The Daily Northwestern: How does the program work?

Anthony Sosa: The department decided to reinstate the canine unit because our former canine Jack retired from an injury. They had a selection process, a letter of intent, interviews, home visits (to make sure that my home life was compatible with having a canine), and then the bosses decided who would be the canine officer. Once they decided, I was informed that I was going to Sharpsville, Penn., to train at Shallow Creek Kennels and I underwent a six-week course.

The Daily: How is it different working with Rony?

Sosa: At the beginning of the day, I have to make sure he’s fed, watered and walked. His diet stays strictly to dog food, good caliber food. He’s not eating table scraps. Bonding with him during the day, talking to him in an appraised tone, so when we come to work he’s looking to play with me. He doesn’t know that he’s doing an exterior vehicle sniff, building sniff or an article search — all those missions that he has, it’s basically play time to him.

The Daily: Does Rony have specific dietary requirements or restrictions? How does he keep healthy?

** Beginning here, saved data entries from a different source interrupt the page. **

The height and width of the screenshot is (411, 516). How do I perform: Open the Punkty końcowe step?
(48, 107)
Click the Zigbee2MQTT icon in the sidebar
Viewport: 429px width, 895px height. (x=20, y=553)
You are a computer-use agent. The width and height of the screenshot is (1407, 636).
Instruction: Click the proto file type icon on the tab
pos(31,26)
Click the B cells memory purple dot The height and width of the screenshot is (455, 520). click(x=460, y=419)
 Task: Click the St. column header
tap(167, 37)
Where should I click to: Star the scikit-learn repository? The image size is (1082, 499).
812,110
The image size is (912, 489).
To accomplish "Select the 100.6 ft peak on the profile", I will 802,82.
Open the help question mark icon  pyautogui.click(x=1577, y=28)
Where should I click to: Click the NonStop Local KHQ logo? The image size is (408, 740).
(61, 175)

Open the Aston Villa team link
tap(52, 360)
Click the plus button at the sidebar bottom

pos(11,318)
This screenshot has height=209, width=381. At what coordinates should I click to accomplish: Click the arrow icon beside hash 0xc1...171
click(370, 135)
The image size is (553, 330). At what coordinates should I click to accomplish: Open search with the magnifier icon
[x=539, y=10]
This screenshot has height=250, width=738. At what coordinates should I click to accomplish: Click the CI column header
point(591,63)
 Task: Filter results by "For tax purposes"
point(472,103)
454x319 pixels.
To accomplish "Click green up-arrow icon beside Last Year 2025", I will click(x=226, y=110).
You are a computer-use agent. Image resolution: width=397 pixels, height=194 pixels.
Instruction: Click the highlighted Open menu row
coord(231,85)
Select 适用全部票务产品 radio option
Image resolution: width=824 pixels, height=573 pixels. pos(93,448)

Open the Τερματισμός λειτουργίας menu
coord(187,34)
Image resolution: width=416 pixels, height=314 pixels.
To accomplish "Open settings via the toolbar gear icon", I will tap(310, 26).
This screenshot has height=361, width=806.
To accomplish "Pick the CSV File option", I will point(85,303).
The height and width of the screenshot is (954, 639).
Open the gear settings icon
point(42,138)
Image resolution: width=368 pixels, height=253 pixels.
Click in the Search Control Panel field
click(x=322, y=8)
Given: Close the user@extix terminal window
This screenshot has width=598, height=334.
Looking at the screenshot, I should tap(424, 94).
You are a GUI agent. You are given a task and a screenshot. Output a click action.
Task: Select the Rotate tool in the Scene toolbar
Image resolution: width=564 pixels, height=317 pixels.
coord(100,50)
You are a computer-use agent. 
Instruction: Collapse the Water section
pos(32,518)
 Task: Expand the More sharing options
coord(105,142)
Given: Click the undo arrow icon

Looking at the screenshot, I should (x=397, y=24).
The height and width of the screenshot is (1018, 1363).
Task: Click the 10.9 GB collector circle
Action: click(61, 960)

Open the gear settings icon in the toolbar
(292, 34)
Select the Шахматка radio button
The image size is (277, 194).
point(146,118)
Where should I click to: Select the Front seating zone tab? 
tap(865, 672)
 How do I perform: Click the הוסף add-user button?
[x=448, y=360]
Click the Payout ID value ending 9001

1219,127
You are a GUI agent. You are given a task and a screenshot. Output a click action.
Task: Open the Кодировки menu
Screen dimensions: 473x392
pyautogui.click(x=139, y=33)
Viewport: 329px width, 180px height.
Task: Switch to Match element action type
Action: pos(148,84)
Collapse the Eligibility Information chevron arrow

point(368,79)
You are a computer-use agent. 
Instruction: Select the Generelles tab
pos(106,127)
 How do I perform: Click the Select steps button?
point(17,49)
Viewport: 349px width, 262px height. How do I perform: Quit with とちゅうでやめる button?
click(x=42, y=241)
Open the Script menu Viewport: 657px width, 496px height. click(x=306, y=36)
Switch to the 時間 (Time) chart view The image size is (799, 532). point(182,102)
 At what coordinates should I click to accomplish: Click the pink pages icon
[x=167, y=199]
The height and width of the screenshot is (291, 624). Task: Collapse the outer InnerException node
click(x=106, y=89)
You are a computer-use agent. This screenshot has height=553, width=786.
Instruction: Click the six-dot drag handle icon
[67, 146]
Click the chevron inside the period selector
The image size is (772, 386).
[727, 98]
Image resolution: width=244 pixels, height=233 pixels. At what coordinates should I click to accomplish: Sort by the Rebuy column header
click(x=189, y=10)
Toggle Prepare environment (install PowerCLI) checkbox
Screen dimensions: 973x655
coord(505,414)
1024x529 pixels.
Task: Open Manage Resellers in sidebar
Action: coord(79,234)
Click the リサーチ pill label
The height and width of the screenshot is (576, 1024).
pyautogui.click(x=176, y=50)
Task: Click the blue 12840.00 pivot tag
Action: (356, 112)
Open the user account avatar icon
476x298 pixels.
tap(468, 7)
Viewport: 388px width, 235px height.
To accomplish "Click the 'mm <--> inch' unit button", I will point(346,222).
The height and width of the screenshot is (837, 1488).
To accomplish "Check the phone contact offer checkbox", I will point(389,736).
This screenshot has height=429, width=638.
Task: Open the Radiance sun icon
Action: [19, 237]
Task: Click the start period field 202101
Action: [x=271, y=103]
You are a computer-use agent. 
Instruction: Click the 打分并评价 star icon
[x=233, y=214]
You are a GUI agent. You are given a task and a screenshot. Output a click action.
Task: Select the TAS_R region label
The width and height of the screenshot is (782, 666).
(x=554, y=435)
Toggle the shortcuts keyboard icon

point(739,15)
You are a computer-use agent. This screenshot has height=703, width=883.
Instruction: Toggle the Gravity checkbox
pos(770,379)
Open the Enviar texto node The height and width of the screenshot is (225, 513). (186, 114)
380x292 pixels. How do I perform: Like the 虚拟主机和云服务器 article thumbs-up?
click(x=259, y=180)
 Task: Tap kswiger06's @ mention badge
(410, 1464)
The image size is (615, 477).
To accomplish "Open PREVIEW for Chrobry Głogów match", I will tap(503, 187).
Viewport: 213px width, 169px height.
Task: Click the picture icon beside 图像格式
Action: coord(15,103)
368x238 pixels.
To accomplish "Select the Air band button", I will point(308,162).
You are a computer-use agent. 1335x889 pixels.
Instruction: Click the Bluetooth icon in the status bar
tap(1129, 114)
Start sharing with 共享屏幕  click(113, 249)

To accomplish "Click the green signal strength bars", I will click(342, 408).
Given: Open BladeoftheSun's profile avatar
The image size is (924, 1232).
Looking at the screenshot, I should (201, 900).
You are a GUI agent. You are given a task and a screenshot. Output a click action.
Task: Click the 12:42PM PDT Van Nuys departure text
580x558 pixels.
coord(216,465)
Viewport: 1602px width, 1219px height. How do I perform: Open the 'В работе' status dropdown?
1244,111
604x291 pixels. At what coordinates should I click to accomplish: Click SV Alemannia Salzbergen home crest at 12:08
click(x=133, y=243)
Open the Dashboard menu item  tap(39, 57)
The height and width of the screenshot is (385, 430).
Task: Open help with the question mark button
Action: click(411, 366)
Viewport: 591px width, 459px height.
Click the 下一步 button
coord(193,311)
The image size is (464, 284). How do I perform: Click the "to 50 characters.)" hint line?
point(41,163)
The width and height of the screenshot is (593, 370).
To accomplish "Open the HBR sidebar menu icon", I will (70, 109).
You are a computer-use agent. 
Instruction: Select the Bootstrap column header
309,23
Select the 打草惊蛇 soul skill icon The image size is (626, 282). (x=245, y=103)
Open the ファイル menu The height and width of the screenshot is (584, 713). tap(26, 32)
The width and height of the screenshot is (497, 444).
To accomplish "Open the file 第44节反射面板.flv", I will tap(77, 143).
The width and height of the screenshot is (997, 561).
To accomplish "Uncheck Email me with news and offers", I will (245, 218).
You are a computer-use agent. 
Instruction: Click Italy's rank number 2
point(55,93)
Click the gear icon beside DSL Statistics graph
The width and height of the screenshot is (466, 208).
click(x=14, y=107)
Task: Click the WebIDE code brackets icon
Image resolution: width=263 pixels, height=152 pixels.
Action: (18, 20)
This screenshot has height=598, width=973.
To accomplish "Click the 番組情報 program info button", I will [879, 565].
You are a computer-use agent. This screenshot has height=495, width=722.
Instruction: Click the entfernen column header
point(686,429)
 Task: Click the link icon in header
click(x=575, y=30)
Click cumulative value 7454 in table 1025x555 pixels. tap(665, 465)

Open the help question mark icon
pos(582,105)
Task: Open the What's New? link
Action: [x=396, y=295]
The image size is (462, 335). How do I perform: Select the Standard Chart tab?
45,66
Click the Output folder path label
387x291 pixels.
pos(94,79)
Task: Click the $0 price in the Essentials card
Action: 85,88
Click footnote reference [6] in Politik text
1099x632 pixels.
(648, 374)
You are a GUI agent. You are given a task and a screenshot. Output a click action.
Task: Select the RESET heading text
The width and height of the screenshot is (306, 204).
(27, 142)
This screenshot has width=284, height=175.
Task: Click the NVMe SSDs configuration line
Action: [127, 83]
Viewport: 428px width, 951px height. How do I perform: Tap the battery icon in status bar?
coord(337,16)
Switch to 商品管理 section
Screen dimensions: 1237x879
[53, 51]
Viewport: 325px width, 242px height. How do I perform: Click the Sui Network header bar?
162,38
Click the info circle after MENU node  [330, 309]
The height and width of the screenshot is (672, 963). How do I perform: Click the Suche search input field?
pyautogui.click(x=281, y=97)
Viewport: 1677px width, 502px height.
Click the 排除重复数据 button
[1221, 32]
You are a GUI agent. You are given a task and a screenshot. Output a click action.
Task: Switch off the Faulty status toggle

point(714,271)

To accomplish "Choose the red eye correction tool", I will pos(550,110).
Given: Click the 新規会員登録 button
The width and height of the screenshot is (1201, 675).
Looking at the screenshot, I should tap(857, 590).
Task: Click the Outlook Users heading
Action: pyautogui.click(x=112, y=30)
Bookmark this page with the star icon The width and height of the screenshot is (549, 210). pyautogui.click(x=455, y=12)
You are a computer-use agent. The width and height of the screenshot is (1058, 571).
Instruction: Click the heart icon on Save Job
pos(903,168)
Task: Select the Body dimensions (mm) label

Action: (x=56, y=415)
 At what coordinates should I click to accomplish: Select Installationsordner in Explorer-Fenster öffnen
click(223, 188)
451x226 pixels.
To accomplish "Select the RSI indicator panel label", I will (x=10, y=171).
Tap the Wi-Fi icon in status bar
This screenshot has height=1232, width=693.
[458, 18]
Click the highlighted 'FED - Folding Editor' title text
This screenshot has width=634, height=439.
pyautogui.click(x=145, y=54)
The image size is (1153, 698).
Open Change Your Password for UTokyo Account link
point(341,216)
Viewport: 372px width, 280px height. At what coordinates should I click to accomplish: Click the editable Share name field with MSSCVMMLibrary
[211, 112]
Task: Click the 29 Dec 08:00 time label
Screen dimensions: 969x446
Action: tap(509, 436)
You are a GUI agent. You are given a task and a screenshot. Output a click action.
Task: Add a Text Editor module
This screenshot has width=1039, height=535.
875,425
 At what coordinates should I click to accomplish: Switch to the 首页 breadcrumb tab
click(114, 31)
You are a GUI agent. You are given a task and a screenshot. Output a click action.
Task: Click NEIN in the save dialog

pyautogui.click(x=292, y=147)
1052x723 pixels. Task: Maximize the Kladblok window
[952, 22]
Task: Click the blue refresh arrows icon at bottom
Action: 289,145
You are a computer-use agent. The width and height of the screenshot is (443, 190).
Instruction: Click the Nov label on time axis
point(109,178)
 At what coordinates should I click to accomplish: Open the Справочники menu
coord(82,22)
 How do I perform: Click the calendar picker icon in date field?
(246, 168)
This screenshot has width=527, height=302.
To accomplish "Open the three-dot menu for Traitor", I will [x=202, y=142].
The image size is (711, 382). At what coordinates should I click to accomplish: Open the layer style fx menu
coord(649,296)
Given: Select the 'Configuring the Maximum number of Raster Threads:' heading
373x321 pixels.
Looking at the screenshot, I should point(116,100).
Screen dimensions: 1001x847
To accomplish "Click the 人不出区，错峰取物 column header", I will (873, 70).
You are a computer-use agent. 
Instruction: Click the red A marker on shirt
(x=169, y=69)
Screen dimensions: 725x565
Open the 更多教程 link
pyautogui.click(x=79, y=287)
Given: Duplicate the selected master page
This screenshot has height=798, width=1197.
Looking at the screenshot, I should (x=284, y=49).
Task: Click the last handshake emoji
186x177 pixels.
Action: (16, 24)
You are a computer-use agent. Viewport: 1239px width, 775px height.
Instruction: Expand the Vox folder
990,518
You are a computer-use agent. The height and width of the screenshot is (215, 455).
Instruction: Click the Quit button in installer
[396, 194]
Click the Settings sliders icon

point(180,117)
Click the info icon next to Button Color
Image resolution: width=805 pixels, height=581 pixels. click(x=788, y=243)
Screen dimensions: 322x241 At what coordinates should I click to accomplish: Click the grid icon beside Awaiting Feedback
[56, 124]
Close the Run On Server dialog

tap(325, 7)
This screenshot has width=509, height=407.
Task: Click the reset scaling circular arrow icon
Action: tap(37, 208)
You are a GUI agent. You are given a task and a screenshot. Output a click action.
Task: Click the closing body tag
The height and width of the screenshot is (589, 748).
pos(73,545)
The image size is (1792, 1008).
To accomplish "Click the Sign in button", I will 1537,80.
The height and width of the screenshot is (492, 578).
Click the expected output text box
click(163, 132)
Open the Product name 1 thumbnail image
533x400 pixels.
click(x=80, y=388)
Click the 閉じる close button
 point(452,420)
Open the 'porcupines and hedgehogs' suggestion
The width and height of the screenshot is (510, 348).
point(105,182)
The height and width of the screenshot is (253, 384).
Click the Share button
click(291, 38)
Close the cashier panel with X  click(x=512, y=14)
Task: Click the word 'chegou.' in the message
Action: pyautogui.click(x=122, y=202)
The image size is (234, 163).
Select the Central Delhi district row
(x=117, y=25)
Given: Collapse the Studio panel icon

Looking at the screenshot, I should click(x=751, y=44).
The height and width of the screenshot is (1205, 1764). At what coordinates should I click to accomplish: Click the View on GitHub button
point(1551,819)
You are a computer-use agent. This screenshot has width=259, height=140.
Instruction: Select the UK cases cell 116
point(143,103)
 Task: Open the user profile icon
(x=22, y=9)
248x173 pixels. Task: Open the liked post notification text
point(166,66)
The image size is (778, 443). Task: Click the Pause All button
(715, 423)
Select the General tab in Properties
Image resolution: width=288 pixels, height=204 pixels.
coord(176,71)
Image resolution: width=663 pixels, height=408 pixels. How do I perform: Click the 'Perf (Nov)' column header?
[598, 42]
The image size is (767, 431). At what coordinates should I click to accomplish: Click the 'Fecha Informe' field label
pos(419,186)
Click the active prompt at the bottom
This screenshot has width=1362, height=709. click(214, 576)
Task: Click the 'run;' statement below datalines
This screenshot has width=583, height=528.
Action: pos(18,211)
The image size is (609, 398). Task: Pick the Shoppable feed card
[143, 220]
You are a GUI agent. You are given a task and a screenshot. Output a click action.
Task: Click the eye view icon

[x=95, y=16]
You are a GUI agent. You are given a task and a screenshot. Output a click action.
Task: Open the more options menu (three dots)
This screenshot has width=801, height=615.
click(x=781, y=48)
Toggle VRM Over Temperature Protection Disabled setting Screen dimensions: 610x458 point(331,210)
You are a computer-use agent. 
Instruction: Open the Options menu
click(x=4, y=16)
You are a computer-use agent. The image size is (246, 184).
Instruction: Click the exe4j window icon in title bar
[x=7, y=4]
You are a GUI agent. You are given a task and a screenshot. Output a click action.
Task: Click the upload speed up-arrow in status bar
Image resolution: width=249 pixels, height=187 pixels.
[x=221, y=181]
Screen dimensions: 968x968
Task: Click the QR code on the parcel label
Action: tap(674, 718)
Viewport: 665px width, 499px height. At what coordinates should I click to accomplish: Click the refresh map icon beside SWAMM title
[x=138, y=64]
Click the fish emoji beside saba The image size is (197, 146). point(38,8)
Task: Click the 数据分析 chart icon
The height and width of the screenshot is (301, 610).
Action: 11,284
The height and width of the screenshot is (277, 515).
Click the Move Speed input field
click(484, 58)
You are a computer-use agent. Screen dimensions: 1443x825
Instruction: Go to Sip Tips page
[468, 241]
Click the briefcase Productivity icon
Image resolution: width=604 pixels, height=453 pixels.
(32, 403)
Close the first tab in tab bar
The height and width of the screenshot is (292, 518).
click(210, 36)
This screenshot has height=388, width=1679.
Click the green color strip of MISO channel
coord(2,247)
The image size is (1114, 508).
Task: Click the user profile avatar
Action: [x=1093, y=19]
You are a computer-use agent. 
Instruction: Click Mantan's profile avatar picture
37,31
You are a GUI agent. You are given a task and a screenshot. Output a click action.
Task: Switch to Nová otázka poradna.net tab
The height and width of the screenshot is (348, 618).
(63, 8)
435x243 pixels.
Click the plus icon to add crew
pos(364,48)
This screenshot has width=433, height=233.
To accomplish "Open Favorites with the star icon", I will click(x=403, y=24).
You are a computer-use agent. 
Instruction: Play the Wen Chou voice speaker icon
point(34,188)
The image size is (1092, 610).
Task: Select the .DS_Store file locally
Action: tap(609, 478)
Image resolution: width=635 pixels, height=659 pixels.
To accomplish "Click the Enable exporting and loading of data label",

Sosa: Basically any kind of high activity work dog, they maintain a high-protein diet and they try to stay away from the regular foods you can buy at Target. Follow Your Nose, a pet store here in town, the owner has donated food to the previous dog (Jack) and has agreed to keep doing that. And the vet, Dr. Howes at the Berglund Animal Hospital, he also gave Jack his vet care and has agreed to take on Rony as well.

The Daily: What are the advantages and disadvantages of working with Rony?

Sosa: The advantages are that he has a keen sense of smell, the physical presence of the dog and how he can diffuse a situation before it escalates to something big. The disadvantages are that I’m really attached to Rony right now, so I worry a bit more because anything can happen to him. It’s not like he’s wearing combat boots like we are. He’s not issued a bullet-proof vest, but we’re working on that. After a long service period (usually 5 to 10 years), hopefully I can purchase him from the city and he can live with me permanently.